The sun strikes sparks from the jeweled trees --
their firelight, framed by the window, shows me
the burnished edges of your beauty
(I am not shown the edge of my desire).
Shadows, like tidewater creeping up the shore,
lie snug at your side and in the hollows of your eyes.
Are you sleeping?
Love, autumn lies out the window,
Gaudy as a courtesan in her old age,
Patient as the sea. Is this your kind of wisdom?
I came to you with violets in my hands,
gentle purple as the questions I would ask you,
springtime-tentative. I was so young.
"Spring is too simple," you smiled as you told me,
"Sing me autumn when you fall in love."
The season of trees like roses and wind like dry white wine;
The season of time running out, of resignation.
Show yourself to me. What are you thinking?
Don't you feel this moment like a current, pulling you past reason?
I do,
but you're like a well, deep and static and shadowed.

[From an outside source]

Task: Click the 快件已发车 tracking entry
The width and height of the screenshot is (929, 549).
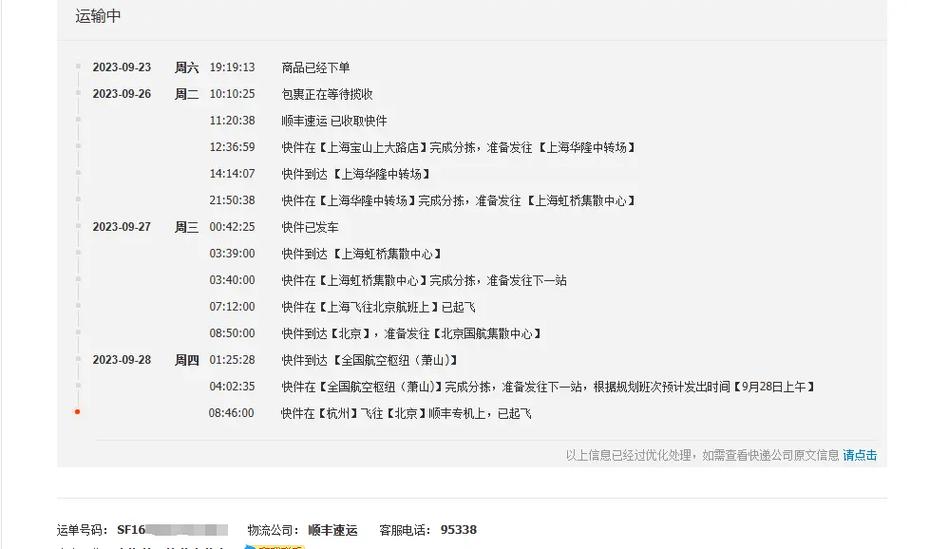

Show yourself to me. Love me. I love you.
Sing me autumn.
My college friend Jane Thompson wrote this poem more years ago than either of us probably care to count. Although we lost touch, as college friends often do, her poem has stuck in my mind. I went looking for it tonight because I find myself in a relationship that came out of the blue. If she sees this, I hope she'll understand and forgive me for reprinting it here.
I have been the speaker, and now I find myself as the other. Or perhaps both. It is no secret that we see things from a different perspective in our later years. It also shouldn't be a secret that we are still capable of expanding our horizons and learning new things. And sometimes we need to relearn how to do things that have grown stale from lack of use.
Teach me to sing again, and I'll sing you autumn.